▶ Short task
Rewrite everything from the line containing "Set Add handling costs to YES" down to the end of the material, replacing "handling costs" with "shipping costs" and leaving all else unchanged. Leave the pictures out of your answer.

▶ Given records
--- START ---
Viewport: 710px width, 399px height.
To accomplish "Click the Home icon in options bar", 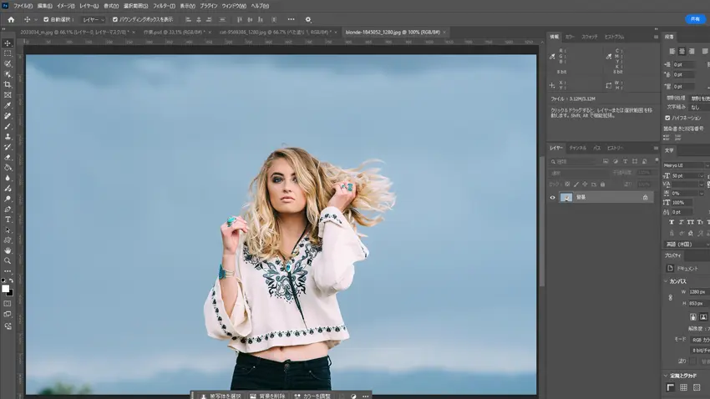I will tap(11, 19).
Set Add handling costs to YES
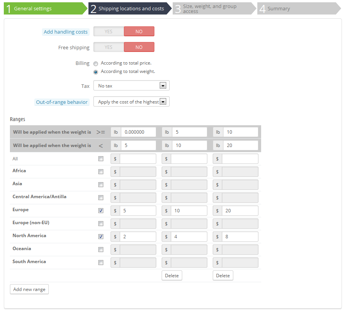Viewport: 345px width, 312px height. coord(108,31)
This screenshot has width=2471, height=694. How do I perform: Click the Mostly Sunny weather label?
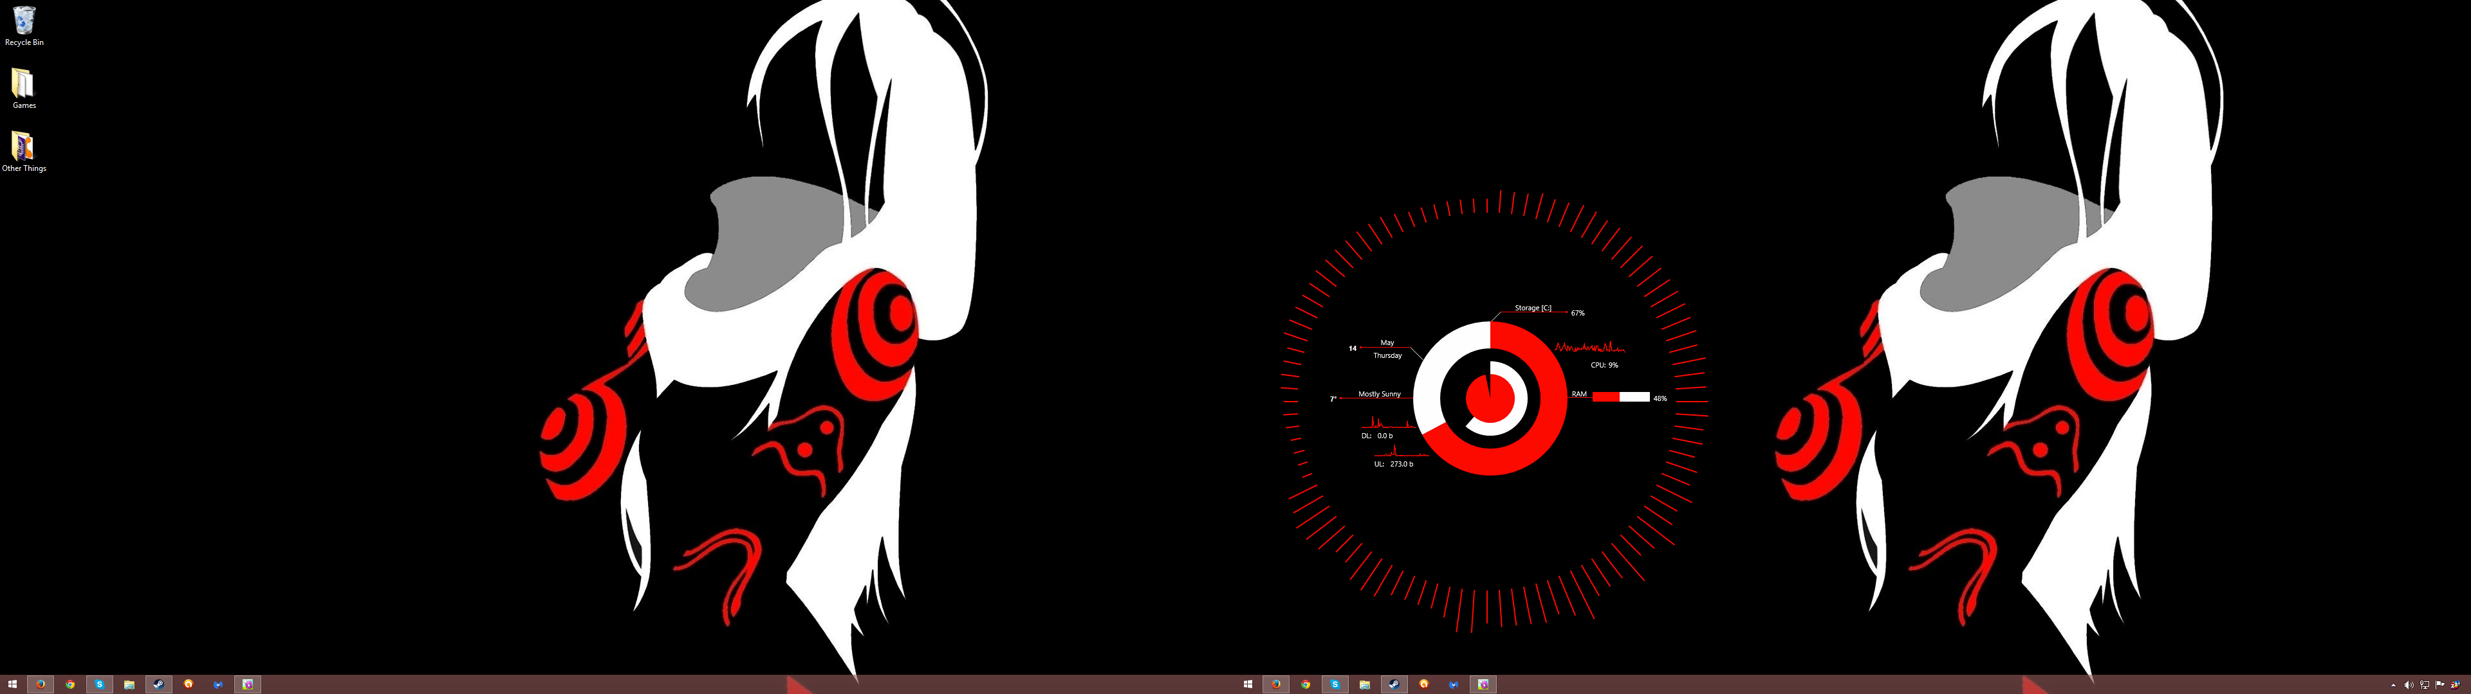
--- END ---
▶ Written solution
Set Add shipping costs to YES
Viewport: 345px width, 312px height. coord(108,31)
This screenshot has width=2471, height=694. How do I perform: Click the Mostly Sunny weather label?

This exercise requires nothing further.